Which one did you use and which one did you like the most? I've got an exhaust fan application based on room pressure.

Even though you mentioned the 5 buck difference the Johnson requires a 24VAC transformer that doesn't seem to be included...

I started out with a Hoffman 709D. It was a very straight forward fan controller with one exception- it was a complete and total piece of junk.

There are potentiometers on the Hoffman board that need to be spun to set the minimum & maximum speed that it will run the fans. Adjusting one of them effects the other, so you end up tuning it endlessly to get the fan to hit your min and max targets. What's worse is that when you give it a full signal (10V or 20ma) it will latch and the only way to regain control is to give it zero signal for a few seconds, then once the fans spin down to almost a complete stop you can once again use the controller to vary their speed.

As a result of the complete failure of the Hoffman design we spec'd a second unit. This time we used a JCI S66AA-1. This wave chopper isn't identical to the Hoffman- it actually ramps the fans up to full speed for a few seconds when you power it up, then it drops them back to your control signal level. This starting feature had originally been accomplished in the controller driving the chopper circuit but by cutting out that logic and relinquishing the startup stuff to the chopper, all went extremely well.

So what I found was that these circuits are not identical and certainly not interchangeable without modifying the circuit driving them. (Due to one having the startup feature and the other not having it). But I would avoid the first one I tried to use. When you give a unit a control signal and it simply ignores it and runs the fan at full speed it can cause all sorts of hard to work-around problems. Use the JCI. :.02:

Thanks, eliminates one.

I am also looking at http://www.aircareautomation.com/data/acv108x.pdf

Nice that they have communication capabilities and price seems reasonable, but awaiting my price on the S66.

BACnet, are these motors by chance ECMs?

I'm working on a data-center job where each cabinet has one of these, and this is the interface we're using to control the speed:
http://www.gotoevo.com/acu%20Series%201%20product.htm


ECMs are DC motors that function using a built-in inverter and a magnet rotor, and as a result are able to achieve greater efficiency in air-flow systems than some kinds of AC motors. (Although AC current is used for ECM, the ECM’s internal rectifier converts the current to DC voltage). Permanent split capacitor (PSC) motors, often used in conjunction with electronic SCR motors, are somewhat inefficient when used in air control systems because the fan motor noise requires the motor to run at less than a full load. When turned down, PSC efficiency suffers and falls in the range of 12 to45 percent. ECMs, on the other hand, maintain a high level (65 to 75 percent) of efficiency at a variety of speeds. As a result, ECMs are cost and energy efficient and can reduce operating costs. Additionally, ECMs are not prone to overheating and do not require additional measures to offset the generation of heat, as PSCs often do.

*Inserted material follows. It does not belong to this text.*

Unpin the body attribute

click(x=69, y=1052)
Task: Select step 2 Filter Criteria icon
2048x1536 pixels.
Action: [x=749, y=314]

ECMs are also relatively low-maintenance; the use of true ball bearings reduces the need for oiling, and varied start-up speeds reduce stress on mounting hardware. The operating range is significant enough to enable one ECM to replace two induction-style models, which simplifies the replacement, maintenance, and installation processes, and minimizes product choices. However, not all ECM motors run at variable speeds and selection depends heavily upon application specifications. The initial cost of an ECM can be high, but is typically balanced by overall energy savings in the long run.

Digo- No, these are standard Permanent Split Capacitor (PSC) 110VAC motors.